Since Craft of the Wise is another, very specific term of Wicca, we can't even come up with a comparison to make the point you are using a specific term non-specifically. What made you use the term? And are you aware it does mean specifically Wicca?

Zen is an Eastern philosophy and it is true that traditional Eastern thinking is, even after a couple glances, vastly differs from traditional Western thinking. But it is not fair to say that Zen is passive, or even that Wicca is more Yang than Yin. Zen didn't help make the samurai one of the most effective and remarkable fighting forces in history by being passive. Zen is largely concerned with knowing when and how to act. Once a situation has been considered and a decision made, the consequence of that action should be swift and total. There is little room in Zen for victimization. It is a razor sharp philosophy that can be applied on the battlefield, in the boardroom, (another battlefield with a little less bloodshed) in the kitchen, while hunting, while harvesting, and certainly while dealing with conflict head-on. The courage to act holds all the same importance in eastern philosophies as it does in western ones.

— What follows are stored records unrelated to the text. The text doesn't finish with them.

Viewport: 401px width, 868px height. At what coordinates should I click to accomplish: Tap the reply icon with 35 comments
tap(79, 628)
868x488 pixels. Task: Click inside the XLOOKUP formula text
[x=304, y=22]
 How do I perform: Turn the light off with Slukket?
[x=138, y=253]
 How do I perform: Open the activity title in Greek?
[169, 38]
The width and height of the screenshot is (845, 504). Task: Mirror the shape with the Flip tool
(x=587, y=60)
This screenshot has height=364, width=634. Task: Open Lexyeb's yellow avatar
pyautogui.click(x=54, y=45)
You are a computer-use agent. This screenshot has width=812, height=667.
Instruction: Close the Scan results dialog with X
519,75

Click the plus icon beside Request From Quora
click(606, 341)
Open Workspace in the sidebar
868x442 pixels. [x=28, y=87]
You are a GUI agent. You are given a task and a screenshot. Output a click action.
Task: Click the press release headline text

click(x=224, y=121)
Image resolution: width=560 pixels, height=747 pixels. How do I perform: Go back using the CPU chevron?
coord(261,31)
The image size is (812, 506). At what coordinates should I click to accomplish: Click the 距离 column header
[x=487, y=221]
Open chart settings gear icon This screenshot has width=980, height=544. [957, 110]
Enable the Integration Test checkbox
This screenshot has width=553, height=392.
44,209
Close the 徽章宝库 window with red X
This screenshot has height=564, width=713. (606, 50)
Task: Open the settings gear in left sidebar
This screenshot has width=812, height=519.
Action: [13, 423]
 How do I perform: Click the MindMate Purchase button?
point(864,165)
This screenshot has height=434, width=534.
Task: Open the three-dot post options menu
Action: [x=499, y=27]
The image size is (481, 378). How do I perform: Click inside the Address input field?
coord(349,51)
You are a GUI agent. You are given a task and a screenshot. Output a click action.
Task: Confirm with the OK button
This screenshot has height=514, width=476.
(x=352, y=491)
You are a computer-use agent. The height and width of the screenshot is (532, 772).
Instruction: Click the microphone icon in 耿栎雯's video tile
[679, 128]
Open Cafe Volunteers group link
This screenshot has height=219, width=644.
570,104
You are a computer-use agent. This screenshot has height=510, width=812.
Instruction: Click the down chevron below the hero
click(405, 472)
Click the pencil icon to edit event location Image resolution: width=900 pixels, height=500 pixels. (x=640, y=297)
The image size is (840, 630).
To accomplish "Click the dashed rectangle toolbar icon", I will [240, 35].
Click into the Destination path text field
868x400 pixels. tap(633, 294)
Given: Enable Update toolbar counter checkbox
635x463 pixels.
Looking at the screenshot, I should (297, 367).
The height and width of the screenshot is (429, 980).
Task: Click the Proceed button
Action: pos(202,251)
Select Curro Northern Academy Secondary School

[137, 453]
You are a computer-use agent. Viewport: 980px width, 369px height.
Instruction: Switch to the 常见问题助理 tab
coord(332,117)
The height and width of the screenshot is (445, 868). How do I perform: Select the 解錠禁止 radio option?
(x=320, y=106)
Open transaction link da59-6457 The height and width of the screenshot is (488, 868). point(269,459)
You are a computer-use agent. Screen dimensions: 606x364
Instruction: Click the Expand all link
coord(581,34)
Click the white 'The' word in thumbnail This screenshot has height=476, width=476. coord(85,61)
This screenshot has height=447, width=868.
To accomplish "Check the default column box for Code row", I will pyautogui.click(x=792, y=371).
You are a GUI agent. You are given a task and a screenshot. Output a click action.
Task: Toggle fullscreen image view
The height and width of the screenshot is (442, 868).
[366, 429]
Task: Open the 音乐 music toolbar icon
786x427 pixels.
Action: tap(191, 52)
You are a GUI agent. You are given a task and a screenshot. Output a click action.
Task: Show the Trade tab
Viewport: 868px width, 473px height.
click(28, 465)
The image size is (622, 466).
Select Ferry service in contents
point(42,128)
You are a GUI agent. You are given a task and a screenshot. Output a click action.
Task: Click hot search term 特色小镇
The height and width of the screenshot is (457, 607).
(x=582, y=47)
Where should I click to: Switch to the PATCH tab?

Also, like many of the pagan spiritual paths, the philosophy of Zen is easily adaptable to individual needs and practices.

This another misleading "fact." We are going to look up some specific references, but Zen is a Chinese philosophy. Samurai is Japanese. Samurai may use Zen when it came to Japan, but not in combat because it is a passive philosophy. I am seeking specific references to support my claim on this. I did a research paper on the Samurai for my Asian art class, so I will track that down. My Buddhist and martial arts friends are also not agreeing with you (I am sharing this discussion with others of my church. :)) So when I get the facts together I will let you know.

I have no issues with universal concepts of religions (obviously!) but I also strongly believe in giving respect to the traditional religions of the world, and honoring their beliefs and concepts without mixing them together and/or without giving them honor to their specific religion.

I think you are mixing terms and philosophies here and justifying using them in your own personal definition, without honoring or respecting the traditions and religions themselves. And giving misleading information.

I certainly do not think you mean to offend anyone (at least I hope not!) but in using terms nonspecifically when they are accepted as being specific, it may be something you may want to at least reconsider how you use such terms, so you are not offending anyone.

Give me some time to get those facts together. ;)

Okay, so you've read so many Wiccan texts you have the first chapter memorized. You know all about the rules of manipulation and control. You and Karma and close buddies (most of the time.) Your spells work pretty consistantly, and you may even have a stable group that you work well with-though lets face it, more of us are solitary than would like to be. But your at that threshhold, that plateau, where you have control of yourself and have learned that by controling yourself, you really can control your environment and thus your personal reality. And now...for something completely different.

I think here in your first post you WERE specifically using Wicca as Craft of the Wise. Which is what I was responding to.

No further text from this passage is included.